Problems and tasks
- A) Decide whether each statement agrees with the abstract on stored mosquito breeding water, answering yes or no and quoting the deciding words. (i) Water pH dipped significantly by 0.71 units after a week of storage. (ii) Ambient relative humidity was the strongest statistical predictor of change in water pH. (iii) Ambient temperature correlated negatively with dissolved oxygen.
- B) According to the abstract on stored mosquito breeding water, how often and for how long were laboratory measurements taken?
- C) Render this sentence from the abstract on stored mosquito breeding water in Spanish: "This study evaluated the influence of laboratory storage conditions on the kinetics of physicochemical parameters of breeding water collected from a field habitat."

Selected extract
☆ ☆ ☆ ☆ ☆ ☆ ☆

Ambient humidity and temperature influence physicochemical drift during laboratory storage of field-collected mosquito breeding water

The use of field water for laboratory rearing of mosquitoes could offer a better representation of the natural aquatic environment than laboratory tap or deionised water. For logistical reasons, such water may be stored in the laboratory environment for an extended period, but its stability is poorly documented. This study evaluated the influence of laboratory storage conditions on the kinetics of physicochemical parameters of breeding water collected from a field habitat. To capture within-habitat variability, water was collected from multiple spatial points from a breeding site and transferred into plastic containers for storage under laboratory conditions. Water physicochemical parameters were measured in the field to establish baseline readings, while laboratory measurements were done at 2-3-day intervals over 2 months to evaluate temporal changes. A linear mixed-effects model was fitted to evaluate the determinants of changes in physicochemical parameters under laboratory storage. Most parameters exhibited high stability; however, water temperature increased significantly by an average of [~]1.5 (p= 0.046) relative to the field. Water pH demonstrated a long-term rise over the 2-month storage period with a transient, significant dip of 0.71 units after a week of storage (p< 0.001). Overall, LMM analyses revealed that ambient relative humidity was the strongest statistical predictor of change in all water parameters except pH (p< 0.05). Ambient temperature correlated positively with water temperature and ammonium nitrogen (NH4-N) (p<0.002), and negatively with dissolved oxygen (p< 0.002). These results indicate that stored field water is highly sensitive to the laboratory microclimate. Specifically, water temperature, pH, and NH4-N serve as candidate indicators for storage-related physicochemical drift. We recommend the rigorous standardisation of insectary humidity and temperature, and monitoring of water parameters, which are likely relevant for bioassay reproducibility.

☆ ☆ ☆ ☆ ☆ ☆ ☆

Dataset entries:
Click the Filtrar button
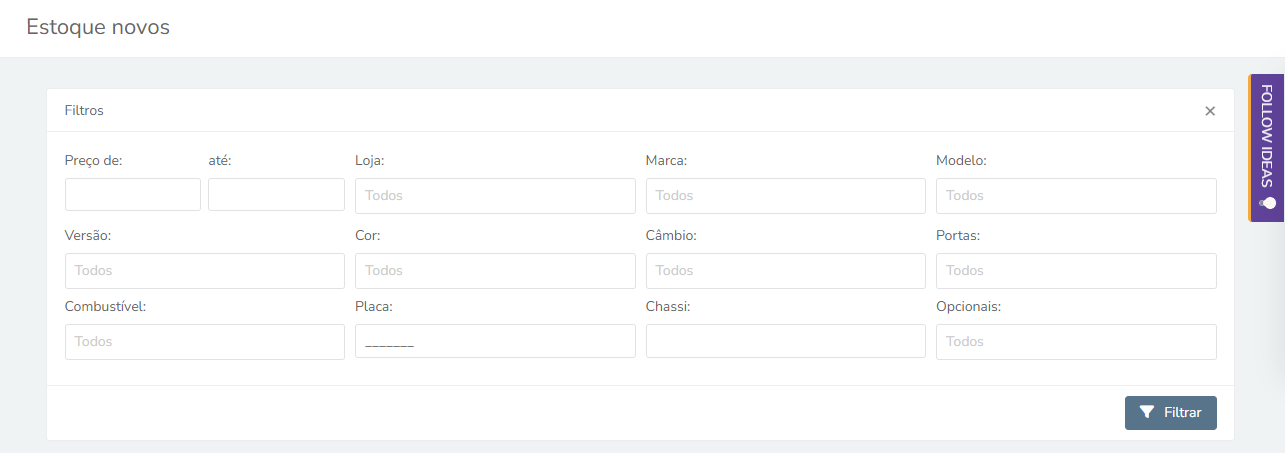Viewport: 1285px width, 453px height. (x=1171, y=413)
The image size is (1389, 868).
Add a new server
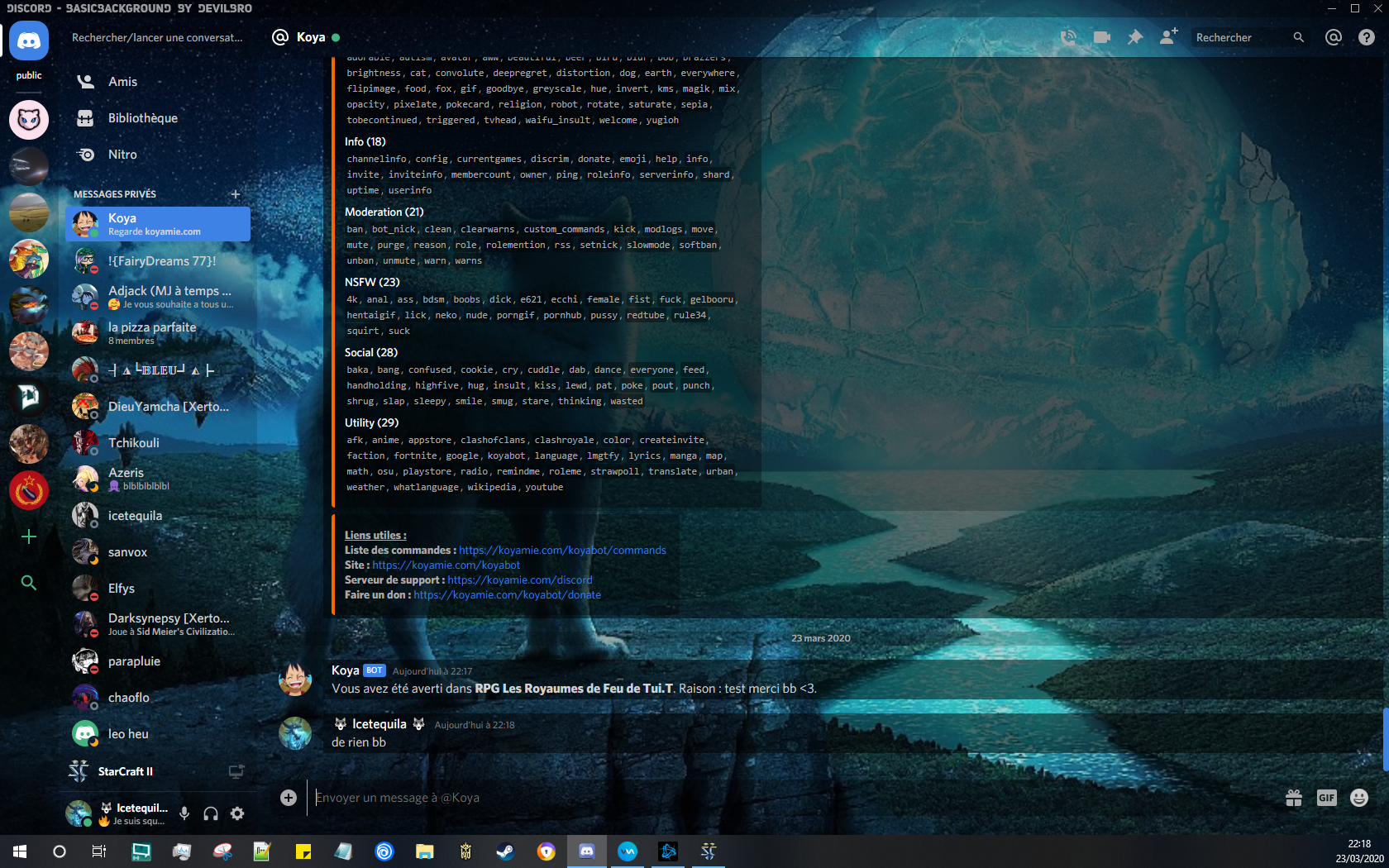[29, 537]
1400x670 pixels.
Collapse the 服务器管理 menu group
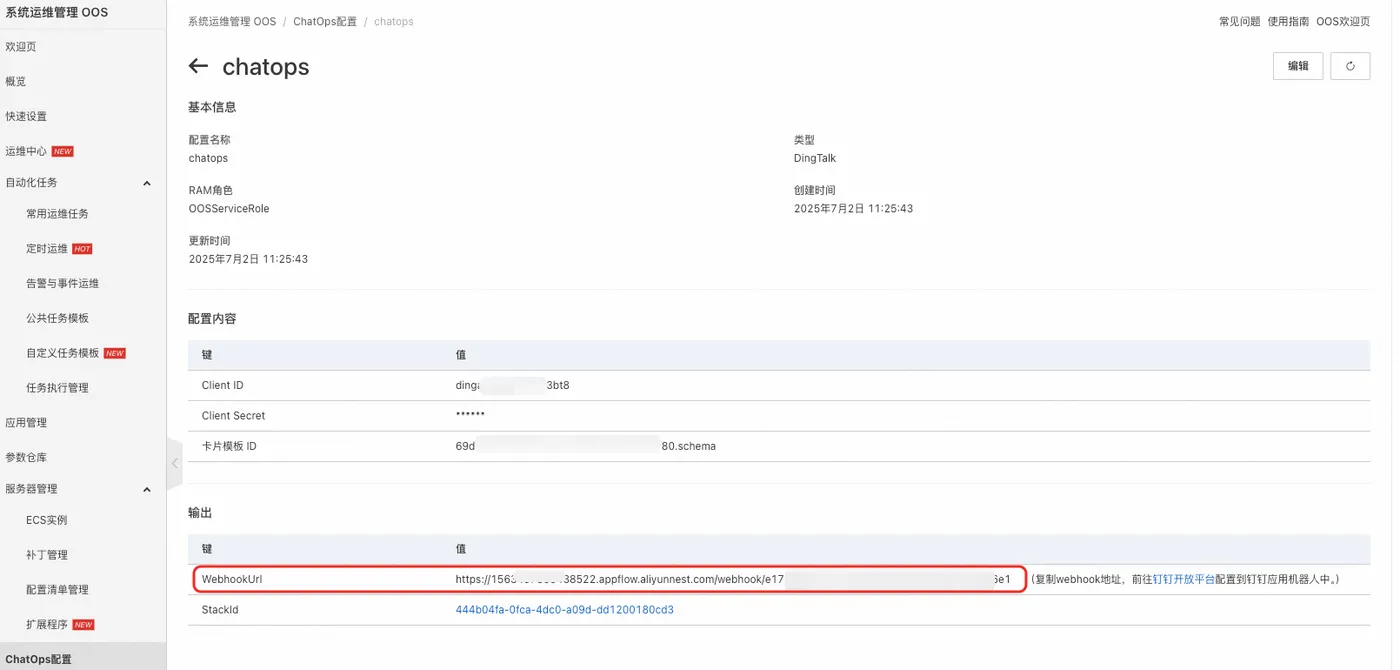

☆ ☆ ☆ ☆ ☆ ☆ ☆

Solutions
- A)
(i) Yes: "a transient, significant dip of 0.71 units after a week of storage"
(ii) No: "ambient relative humidity was the strongest statistical predictor of change in all water parameters except pH"
(iii) Yes: "and negatively with dissolved oxygen"

- B) At 2-3-day intervals over 2 months.

- C) Este estudio evaluó la influencia de las condiciones de almacenamiento en laboratorio sobre la cinética de los parámetros fisicoquímicos del agua de cría recolectada de un hábitat de campo.